Sistem kerajaan dan dinasti merupakan ciri khas suku-bangsa masa lalu pada umumnya. Manakala kedekatan dengan hukum rimba menjadi sangat dekat. Artinya, yang kuat yang berkuasa. Maka, sejarawan sering mengaitkan antara hewan yang ada di suatu tempat berpengaruh pada karakter suatu suku-bangsa. Seperti burung garuda pada suku-bangsa Seljuk, beruang merah bagi suku-bangsa Rusia, dan seterusnya. Mereka memberikan gambaran filosofis hidup mereka laksana hewan dan binatang yang hidup di sekitar mereka.

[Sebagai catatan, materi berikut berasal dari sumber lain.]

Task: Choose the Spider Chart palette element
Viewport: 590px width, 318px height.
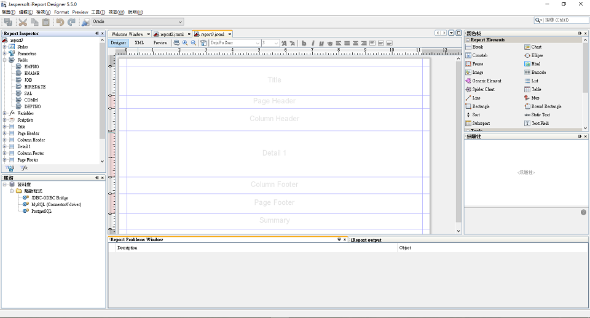Action: click(x=482, y=89)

Kehidupan suku-bangsa Tiongkok sangat erat dengan tradisi bela diri Kung Fu. Manakala Kung Fu mengambil jurus-jurus dari jenis-jenis binatang.
Demikian, suku-bangsa Arab memiliki karakter yang tumbuh dari alam bebas gurun pasir. Mereka kuat dan berpikiran terbuka karena menghadapi situasi gurun yang sulit diprediksi. Badai gurun bisa datang tiba-tiba dan memporakporandakan sarana dan prasarana hidup mereka. Di kehidupan sunyi gurun pasir, justeru suku-bangsa Arab memiliki perasaan yang halus. Di samping, karakter buas yang melekat. Dalam kisah Umar bin Al Khattab memeluk Islam telah digambarkan: seorang yang berkarakter buas, tak segan menghunus pedang, tapi luluh ketika mendengar lantunan Al Quran.
Tradisi susastra menjadi sangat melekat sama seperti suku-bangsa China atau bahkan Yahudi. Dari tradisi susastra ini, suku-bangsa Arab menjadi sebenarnya tidak berdiri sendiri sebagaimana pemahaman dan tafsir-tafsir belakangan yang sering mengesampingkan faktor-faktor sejarah.
Kritik dari kalangan suku-bangsa Yahudi, pemeluk tradisi Nasrani, atau bahkan jauh ke belakang lagi seperti tradisi Persia, sering diabaikan. Padahal, karakter dari susastra sering menampilkan hal-hal simbolik dan memerlukan penafsiran yang panjang lebar. Maka, tidak heran, jika kemudian bahasa Arab memiliki makna yang kaya. Tidak sesimpel bahasa-bahasa suku-bangsa Eropa. Mungkin, hanya bahasa Jawa dan bahasa China yang mampu menandingi kekayaan makna bahasa Arab.